You can program the FPGA and connect to the CW305 like this:
target = cw.target(None, cw.targets.CW305, bsfile="/path/to/bitstream", force=True)

We don’t have a specific getting started guide for this scenario because as you can imagine there are just too many possible third-party oscilloscopes. However if you run into any trouble, post your questions here and we’ll do our best to help you.

Okay. I will try and let you know if there are any problems, thanks!
I have seen some tutorials online using third-party oscilloscopes, but all of them were still using ChipWhisperer Capture v2, and selected from there the third-party oscilloscope as “Scope Module”.
Everything can still be done with Jupyther Notebook? All the tutorials are using cw.scope, supposing having a cw-capture device, and the few ones which give an example of third-party oscilloscopes are still using the old GUI.
Thanks you

The old GUI is unsupported and I don’t advise going down that road.

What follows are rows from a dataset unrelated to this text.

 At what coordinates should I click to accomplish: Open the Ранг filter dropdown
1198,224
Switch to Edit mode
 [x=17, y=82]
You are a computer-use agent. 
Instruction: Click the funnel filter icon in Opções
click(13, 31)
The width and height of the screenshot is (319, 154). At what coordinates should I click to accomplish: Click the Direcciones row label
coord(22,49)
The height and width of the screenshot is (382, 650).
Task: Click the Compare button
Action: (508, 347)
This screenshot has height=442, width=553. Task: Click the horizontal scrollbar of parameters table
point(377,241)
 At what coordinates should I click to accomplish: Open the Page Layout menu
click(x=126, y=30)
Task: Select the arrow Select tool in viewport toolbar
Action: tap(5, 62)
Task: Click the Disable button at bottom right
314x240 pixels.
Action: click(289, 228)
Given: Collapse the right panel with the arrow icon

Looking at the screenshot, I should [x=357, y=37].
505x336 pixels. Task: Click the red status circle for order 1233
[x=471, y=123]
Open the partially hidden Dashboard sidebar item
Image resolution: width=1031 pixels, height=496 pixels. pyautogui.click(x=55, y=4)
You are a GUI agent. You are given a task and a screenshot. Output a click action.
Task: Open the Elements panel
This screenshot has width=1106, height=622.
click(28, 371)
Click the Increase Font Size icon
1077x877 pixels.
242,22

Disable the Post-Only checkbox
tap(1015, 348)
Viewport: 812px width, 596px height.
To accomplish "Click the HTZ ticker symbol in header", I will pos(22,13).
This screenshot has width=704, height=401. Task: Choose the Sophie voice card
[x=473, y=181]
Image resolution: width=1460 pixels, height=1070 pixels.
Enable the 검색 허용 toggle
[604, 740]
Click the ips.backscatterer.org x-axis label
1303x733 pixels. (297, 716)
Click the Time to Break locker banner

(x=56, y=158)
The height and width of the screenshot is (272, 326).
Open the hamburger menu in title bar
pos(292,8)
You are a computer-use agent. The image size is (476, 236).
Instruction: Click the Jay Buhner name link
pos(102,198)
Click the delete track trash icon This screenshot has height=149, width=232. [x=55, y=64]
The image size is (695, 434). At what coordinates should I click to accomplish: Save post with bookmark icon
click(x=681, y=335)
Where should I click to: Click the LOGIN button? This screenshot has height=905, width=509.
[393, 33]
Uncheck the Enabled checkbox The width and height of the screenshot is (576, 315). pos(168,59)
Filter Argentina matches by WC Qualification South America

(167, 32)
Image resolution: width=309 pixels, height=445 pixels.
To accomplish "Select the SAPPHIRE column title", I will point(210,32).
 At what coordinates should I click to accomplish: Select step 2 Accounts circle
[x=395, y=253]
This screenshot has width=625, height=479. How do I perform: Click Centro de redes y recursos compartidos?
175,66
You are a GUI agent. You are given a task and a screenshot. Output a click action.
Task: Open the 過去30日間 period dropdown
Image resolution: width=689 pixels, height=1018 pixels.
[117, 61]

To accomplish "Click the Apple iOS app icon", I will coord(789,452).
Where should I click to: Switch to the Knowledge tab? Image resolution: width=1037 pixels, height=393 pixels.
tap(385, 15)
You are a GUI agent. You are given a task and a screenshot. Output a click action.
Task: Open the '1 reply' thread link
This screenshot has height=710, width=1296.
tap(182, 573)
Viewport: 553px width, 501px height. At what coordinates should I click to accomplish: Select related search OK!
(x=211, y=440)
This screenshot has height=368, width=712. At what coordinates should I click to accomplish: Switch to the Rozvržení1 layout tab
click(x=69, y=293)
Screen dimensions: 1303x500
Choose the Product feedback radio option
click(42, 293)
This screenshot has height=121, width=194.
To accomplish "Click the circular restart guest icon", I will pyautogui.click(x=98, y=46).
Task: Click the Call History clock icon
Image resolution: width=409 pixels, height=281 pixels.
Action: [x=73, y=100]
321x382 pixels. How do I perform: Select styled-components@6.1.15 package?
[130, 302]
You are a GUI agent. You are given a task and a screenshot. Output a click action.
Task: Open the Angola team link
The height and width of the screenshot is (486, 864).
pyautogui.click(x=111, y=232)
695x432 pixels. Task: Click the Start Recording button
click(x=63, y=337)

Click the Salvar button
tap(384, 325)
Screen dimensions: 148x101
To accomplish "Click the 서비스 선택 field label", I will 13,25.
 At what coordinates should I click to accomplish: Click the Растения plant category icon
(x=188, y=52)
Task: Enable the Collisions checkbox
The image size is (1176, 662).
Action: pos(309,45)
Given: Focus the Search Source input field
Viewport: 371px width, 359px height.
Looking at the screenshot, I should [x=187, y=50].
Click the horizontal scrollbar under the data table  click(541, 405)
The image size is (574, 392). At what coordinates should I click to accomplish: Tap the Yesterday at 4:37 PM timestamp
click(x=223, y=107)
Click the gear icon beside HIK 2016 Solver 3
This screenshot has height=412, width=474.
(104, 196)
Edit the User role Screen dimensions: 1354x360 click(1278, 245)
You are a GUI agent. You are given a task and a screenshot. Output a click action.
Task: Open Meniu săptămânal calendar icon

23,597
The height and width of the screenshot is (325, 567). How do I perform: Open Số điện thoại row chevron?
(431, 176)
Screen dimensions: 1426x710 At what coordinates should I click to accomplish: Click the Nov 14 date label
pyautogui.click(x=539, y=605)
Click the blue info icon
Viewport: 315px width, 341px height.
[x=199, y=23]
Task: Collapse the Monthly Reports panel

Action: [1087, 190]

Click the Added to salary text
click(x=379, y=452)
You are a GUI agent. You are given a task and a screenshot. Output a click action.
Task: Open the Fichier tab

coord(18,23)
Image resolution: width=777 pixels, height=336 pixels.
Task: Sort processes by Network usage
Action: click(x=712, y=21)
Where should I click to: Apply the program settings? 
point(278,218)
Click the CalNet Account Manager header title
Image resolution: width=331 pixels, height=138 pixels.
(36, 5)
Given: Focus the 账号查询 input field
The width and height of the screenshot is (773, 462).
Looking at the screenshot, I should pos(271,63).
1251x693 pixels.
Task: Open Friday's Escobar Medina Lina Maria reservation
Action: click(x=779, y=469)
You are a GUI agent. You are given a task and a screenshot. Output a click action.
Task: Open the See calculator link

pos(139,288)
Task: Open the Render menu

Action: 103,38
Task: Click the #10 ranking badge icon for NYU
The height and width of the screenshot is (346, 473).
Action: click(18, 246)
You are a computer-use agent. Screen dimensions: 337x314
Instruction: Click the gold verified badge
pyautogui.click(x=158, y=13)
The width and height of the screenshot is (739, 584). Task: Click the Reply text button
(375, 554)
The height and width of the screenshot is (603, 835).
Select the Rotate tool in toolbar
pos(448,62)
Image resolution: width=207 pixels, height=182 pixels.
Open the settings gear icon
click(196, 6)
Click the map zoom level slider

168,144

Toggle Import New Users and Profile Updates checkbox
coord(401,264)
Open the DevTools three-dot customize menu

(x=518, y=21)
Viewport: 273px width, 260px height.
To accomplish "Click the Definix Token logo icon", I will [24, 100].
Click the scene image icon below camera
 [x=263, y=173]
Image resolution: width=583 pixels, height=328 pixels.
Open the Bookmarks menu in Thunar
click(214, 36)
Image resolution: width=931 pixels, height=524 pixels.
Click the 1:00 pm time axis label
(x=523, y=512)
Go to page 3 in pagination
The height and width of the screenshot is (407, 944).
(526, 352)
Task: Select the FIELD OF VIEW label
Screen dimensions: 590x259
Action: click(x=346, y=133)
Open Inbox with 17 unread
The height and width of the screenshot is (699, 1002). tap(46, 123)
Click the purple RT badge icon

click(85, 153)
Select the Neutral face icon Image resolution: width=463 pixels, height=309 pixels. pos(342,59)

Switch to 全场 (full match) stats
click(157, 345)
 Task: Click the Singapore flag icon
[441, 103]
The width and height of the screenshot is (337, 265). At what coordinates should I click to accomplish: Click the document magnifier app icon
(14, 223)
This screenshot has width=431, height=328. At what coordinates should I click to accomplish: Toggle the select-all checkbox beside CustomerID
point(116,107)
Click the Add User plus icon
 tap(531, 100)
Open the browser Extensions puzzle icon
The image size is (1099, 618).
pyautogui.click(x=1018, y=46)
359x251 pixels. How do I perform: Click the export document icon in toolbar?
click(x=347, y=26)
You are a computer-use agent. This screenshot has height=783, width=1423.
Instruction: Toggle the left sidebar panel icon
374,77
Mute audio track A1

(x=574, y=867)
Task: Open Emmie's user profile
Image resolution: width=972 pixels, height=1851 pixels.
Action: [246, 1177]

In our Jupyter tutorials, the CW scope handles two tasks:

  1. Communicating with the target (e.g. setting the encryption parameters, telling it to “go”).
  2. Collect the power traces.

Your picoscope will handle (2). Some scopes can be controlled from Python, and I’ve done this with a Picoscope before, but that was a long time ago.

Let’s take this notebook as an example. Everything in the “Capture Setup” section is scope setup that you’ll have to do for your own scope.

The CW305 can handle (1), even if there is no CW scope attached to it. The “Trace Capture” is a mix of (1) and (2); you have to dive into cw.capture_trace() to see what’s going on there. It arms the scope, communicates with the target (see its various target.X calls; those end up in CW305.py), and retrieves the power trace.

So here you will have to write your replacement for capture_trace().